Action	Result	Use Case
Warn	Invalid records are logged but written	For non-critical data where visibility is more important than blocking
Drop	Invalid records are removed	For datasets where dirty records would disrupt downstream processes
Fail	Blocks updates; requires manual review	For critical datasets where incorrect data cannot be tolerated

Conclusion

Integrating data quality checks into your workflows isn't just a good practice - it’s a necessity to avoid costly mistakes. The 1–10–100 rule highlights how catching data issues early can save significant time and money. Tools like Great Expectations and dbt-expectations help automate these checks, acting as a safety net to catch errors before they impact stakeholders.

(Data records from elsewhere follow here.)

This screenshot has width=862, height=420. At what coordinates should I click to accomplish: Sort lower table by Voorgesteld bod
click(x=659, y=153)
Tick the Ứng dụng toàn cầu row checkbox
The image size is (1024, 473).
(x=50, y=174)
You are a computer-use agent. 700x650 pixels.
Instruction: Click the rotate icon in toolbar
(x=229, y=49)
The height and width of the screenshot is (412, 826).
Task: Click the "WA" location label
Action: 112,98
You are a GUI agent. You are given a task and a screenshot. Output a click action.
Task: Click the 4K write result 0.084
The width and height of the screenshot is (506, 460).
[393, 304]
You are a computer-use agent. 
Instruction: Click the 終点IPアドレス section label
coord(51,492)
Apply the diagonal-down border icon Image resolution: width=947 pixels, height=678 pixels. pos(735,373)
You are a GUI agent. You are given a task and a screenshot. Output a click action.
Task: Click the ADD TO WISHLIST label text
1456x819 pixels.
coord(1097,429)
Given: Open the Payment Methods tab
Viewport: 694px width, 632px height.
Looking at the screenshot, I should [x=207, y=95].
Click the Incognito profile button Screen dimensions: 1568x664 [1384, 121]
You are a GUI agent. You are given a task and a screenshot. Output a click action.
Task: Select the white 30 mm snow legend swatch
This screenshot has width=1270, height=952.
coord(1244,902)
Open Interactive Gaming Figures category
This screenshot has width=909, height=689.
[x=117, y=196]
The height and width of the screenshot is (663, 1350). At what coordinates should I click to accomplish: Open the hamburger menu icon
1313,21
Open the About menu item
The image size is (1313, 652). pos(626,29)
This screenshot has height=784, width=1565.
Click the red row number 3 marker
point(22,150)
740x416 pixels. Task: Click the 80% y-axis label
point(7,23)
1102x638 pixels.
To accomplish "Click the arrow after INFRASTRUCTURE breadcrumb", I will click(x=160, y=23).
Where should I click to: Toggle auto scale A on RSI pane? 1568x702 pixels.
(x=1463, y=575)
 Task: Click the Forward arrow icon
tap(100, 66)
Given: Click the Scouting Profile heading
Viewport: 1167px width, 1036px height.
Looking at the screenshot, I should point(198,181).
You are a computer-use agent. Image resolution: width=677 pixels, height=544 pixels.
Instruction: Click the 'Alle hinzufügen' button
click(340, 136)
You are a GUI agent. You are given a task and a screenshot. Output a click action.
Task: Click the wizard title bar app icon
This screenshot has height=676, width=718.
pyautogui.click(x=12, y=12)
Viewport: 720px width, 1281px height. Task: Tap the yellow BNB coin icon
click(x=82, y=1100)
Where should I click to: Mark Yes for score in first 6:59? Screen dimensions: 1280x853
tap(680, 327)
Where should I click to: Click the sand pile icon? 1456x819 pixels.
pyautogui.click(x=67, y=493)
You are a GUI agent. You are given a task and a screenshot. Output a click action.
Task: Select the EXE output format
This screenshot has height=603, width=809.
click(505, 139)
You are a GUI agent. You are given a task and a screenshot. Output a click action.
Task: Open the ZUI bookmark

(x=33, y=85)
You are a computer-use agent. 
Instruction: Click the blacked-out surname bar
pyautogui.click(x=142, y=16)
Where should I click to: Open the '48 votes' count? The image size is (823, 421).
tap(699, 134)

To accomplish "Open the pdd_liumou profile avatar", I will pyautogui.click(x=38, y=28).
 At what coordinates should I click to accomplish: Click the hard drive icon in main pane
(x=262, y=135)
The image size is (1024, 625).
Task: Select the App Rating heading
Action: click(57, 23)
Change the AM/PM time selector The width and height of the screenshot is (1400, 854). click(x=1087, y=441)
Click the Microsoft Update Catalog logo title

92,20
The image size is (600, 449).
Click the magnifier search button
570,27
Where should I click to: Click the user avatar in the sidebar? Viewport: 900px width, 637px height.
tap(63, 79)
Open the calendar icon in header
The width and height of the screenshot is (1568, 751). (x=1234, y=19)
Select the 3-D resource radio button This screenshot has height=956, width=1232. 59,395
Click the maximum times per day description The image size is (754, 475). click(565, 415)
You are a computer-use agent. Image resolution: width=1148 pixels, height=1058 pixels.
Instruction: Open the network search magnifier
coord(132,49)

Strong validation frameworks are at the heart of resilient data pipelines. Using the Write-Audit-Publish pattern ensures that only validated data makes it to production. Pair this with severity-based alerts to handle issues efficiently. Start with straightforward tests, such as checking for uniqueness and non-null values in critical tables. Once you’ve nailed the basics, expand to more advanced checks like distribution analysis and referential integrity validations. Automating these processes also helps catch logic errors during development, reducing the risk of problems surfacing in production.

"High-quality data is the foundation of trustworthy analytics. But without automated checks, even modern pipelines can quietly deliver incomplete, stale, or incorrect information - leading to costly business decisions".

Data errors don’t just waste resources - they undermine trust and lead to poor decisions. Gaining expertise in these techniques takes practice, and that’s where DataExpert.io Academy comes in. They offer specialized boot camps and subscriptions tailored to data engineering and analytics engineering. With hands-on training using tools like Databricks, Snowflake, and AWS, you’ll get real-world experience building robust data quality frameworks. These programs include capstone projects, guest speaker sessions, and access to a thriving learning community, giving you the skills to design reliable, trustworthy data pipelines.

FAQs

Where should I run data quality checks in my pipeline?

Building data quality checks into your pipeline is essential at critical stages such as data ingestion, transformation, or just before loading data into its final storage. Incorporating these checks early in the process helps catch potential issues before they escalate.

Tools like Great Expectations are particularly effective for validating data at every step. They allow you to ensure that your data meets the required standards and is consistent throughout the pipeline.

Additionally, you can embed these quality checks into workflows managed by orchestration tools like Airflow. This approach helps maintain data integrity across the entire pipeline execution, ensuring reliable and trustworthy results.

How do I decide which checks should warn vs fail?

Deciding between warning checks and failing checks comes down to how serious the issue is and its potential effect on downstream processes.

Fail checks are reserved for critical issues, such as null values in key columns or data in invalid formats. These stop the pipeline entirely to prevent flawed data from causing further problems.
Warn checks, on the other hand, highlight less severe anomalies, like small deviations, allowing the pipeline to continue while notifying teams of the issue.

The decision should reflect the specific business priorities and how vital the data is to operations.

How can I alert my team when a validation fails?

Great Expectations allows you to configure notifications to alert your team when a validation fails. This can help ensure that issues are caught and addressed quickly.

You can set up Slack alerts by using a webhook URL to send messages directly to your team's Slack channel whenever a validation fails. Similarly, email alerts can be configured within your pipeline to notify relevant team members.

If you're using GX Cloud, managing alerts is even more streamlined. You can specify the alert type and provide the webhook URL directly through the platform.

For teams with unique needs, Great Expectations also supports custom actions, allowing you to create tailored notification systems that fit your workflow perfectly.